Читатель уже достаточно искушен в «хитростях» космоплавания, а потому, надеюсь, без труда разберется в марсианской стратегии. Так вот, при наведении «Марса» на Марс опять же впервые применялся комбинированный метод: до сферы действия планеты станция наводилась в сеансах коррекции по данным измерений с Земли (как на «Лунах» и «Венерах»), а на припланетном участке — с борта самой космической станции (такого еще не было). Для этого и разработали новую систему космической астронавигации (СКАН). Как ни странно, незнание точного положения Марса на его орбите представляло тогда изрядную величину, и можно было просто пролететь мимо планеты. Поэтому, за 60-70 тысяч километров до нее СКАН проводит автономные оптические измерения, данные о том, каким видится системе Марс, вводятся в бортовую цифровую вычислительную машину (БЦВМ). БЦВМ сама уточняет траекторию движения и рассчитывает уставки, по которым и проводится последняя коррекция перелета.

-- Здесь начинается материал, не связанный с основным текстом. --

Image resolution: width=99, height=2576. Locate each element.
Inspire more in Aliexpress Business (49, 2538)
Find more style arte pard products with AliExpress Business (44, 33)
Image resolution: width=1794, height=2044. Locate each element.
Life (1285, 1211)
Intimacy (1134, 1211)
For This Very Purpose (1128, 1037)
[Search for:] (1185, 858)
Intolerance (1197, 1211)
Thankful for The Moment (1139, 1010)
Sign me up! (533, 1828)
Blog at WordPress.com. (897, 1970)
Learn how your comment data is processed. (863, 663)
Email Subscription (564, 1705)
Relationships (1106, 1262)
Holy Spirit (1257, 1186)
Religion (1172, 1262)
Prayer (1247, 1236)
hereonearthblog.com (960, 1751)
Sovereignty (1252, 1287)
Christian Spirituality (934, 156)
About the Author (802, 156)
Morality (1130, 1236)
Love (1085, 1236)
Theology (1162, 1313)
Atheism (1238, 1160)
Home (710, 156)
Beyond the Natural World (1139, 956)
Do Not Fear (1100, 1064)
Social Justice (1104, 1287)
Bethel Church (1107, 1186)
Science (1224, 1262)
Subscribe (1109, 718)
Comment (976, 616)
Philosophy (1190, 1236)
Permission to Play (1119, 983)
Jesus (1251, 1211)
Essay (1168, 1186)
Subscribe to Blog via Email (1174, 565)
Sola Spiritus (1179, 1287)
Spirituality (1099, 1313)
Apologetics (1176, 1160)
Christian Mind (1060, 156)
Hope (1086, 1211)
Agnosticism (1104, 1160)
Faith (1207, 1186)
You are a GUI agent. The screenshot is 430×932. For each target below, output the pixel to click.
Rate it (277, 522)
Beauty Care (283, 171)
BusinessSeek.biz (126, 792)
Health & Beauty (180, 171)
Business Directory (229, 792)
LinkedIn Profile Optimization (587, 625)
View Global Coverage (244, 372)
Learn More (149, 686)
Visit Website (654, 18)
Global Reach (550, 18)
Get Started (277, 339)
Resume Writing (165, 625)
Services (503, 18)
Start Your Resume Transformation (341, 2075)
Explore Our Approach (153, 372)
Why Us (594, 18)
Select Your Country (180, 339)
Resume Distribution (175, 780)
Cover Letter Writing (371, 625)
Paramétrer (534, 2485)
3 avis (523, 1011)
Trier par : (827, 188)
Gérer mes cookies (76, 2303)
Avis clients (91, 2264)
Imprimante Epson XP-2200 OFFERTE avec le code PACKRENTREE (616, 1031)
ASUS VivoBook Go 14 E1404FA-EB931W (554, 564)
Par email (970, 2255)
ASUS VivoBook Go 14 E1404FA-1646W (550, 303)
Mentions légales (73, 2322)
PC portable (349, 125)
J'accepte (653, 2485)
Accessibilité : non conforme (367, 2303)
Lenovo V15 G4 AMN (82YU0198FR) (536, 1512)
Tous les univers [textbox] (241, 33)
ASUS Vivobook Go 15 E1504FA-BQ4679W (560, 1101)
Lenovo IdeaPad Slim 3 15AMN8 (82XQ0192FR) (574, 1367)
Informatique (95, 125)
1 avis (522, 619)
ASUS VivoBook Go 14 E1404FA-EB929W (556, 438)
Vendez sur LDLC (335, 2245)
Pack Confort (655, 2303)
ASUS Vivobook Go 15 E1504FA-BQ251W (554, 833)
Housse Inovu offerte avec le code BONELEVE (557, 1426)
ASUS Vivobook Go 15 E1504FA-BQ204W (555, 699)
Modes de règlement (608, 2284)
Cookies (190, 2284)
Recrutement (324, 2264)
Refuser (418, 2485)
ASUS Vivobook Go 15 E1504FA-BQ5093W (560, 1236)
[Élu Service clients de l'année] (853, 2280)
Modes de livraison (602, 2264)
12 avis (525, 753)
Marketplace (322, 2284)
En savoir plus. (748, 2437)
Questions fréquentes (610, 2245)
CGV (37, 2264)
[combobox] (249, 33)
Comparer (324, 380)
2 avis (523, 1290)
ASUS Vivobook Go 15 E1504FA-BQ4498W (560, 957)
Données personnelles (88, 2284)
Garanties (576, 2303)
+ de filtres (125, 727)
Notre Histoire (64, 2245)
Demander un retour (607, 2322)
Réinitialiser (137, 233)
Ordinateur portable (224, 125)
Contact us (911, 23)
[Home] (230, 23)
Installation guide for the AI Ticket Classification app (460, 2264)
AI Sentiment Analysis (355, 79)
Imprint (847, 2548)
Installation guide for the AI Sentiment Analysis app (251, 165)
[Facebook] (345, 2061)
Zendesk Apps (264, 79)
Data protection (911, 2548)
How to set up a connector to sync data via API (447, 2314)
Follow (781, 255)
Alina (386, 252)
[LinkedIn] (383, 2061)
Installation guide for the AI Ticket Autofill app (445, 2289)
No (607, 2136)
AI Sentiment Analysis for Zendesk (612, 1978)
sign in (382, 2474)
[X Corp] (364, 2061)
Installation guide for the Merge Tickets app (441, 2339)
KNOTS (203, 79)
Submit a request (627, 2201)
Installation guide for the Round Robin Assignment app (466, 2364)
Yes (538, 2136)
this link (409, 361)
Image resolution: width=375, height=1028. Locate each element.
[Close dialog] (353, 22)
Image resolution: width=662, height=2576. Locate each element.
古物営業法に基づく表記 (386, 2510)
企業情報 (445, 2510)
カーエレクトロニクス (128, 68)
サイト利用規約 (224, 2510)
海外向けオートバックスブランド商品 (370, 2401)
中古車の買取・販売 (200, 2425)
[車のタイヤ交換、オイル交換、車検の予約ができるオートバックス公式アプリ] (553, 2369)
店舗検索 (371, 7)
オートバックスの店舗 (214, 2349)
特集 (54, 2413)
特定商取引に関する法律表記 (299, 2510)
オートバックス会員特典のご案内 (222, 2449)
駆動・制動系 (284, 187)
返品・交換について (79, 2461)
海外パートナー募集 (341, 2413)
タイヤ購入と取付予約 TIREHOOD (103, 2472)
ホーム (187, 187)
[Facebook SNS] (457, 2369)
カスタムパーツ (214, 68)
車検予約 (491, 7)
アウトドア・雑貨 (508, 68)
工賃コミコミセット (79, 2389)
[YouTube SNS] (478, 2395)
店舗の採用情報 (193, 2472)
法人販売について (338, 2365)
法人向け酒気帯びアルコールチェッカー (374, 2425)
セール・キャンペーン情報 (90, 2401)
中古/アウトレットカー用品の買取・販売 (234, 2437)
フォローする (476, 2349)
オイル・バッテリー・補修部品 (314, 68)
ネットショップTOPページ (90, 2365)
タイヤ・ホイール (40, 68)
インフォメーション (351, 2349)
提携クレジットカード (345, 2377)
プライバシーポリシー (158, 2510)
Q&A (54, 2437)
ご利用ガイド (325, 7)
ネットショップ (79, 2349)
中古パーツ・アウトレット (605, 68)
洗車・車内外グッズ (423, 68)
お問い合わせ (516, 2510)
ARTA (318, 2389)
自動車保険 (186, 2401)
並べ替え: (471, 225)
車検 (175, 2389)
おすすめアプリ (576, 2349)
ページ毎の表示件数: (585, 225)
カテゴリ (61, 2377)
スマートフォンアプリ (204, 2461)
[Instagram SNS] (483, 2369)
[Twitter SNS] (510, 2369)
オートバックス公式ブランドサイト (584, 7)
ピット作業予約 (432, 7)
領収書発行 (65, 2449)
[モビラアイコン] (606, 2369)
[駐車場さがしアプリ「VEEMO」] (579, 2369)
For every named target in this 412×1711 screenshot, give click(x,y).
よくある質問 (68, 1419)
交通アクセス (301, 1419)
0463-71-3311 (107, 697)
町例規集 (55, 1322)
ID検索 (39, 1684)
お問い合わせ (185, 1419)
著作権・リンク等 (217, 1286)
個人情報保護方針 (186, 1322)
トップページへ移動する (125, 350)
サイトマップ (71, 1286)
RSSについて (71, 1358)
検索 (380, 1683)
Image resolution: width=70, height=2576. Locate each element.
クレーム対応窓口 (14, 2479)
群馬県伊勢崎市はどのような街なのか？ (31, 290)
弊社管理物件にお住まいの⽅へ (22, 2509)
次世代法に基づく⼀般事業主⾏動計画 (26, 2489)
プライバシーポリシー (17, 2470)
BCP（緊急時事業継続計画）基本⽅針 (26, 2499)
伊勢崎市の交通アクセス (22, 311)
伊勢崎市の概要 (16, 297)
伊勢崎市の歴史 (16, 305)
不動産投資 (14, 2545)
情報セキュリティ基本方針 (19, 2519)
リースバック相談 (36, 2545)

Затем космический аппарат делится на орбитальную станцию и спускаемый аппарат, который отводится на безопасное расстояние и энергичным импульсом направляется к поверхности планеты; орбитальная же станция продолжает движение, в районе перицентра разворачивается, включает двигательную установку и, чуть уменьшив скорость, становится искусственным спутником Марса...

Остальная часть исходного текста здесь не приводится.